Collected data entries:
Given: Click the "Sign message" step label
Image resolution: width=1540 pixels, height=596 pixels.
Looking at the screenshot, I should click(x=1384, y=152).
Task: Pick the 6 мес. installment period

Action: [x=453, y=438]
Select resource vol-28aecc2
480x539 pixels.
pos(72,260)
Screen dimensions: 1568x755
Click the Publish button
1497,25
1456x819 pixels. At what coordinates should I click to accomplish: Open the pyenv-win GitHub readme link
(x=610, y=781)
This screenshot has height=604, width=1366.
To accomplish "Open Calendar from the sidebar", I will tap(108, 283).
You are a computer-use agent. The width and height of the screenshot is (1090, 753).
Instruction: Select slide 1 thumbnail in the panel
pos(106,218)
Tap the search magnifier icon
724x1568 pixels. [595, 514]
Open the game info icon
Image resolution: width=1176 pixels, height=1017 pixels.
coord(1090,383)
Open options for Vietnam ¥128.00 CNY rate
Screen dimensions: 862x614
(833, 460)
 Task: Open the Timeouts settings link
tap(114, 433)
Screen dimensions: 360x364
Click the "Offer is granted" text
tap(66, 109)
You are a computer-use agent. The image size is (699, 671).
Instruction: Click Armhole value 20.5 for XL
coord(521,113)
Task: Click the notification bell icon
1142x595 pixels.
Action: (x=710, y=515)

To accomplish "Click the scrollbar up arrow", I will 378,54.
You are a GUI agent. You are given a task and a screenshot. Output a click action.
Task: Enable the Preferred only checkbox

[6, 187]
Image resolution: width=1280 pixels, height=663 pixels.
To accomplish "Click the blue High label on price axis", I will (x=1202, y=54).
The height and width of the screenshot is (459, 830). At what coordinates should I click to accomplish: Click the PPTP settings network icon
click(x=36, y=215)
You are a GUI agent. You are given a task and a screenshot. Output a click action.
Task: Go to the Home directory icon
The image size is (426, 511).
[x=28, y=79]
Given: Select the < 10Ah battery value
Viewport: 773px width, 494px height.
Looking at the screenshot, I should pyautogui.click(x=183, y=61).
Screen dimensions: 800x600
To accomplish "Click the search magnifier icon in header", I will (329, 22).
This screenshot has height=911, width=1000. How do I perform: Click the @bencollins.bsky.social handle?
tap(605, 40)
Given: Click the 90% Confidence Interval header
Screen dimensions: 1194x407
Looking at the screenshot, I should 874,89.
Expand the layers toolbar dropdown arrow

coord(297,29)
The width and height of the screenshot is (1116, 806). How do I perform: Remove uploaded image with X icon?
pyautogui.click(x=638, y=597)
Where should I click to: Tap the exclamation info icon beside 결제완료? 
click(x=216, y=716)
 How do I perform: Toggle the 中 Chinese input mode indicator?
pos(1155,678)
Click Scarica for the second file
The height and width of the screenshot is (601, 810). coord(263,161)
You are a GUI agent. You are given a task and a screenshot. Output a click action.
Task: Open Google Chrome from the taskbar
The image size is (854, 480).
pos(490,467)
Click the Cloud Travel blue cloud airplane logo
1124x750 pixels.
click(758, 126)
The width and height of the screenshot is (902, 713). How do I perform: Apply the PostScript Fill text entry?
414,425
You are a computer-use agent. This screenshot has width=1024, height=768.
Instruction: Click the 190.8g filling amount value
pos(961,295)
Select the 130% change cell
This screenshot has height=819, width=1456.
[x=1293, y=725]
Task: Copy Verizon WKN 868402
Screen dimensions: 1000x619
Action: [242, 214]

- [About this exercise] Consider the entries above and return each line with the string "from".

- [Output of the exercise]
To accomplish "Open Calendar from the sidebar", I will tap(108, 283).
Task: Open Google Chrome from the taskbar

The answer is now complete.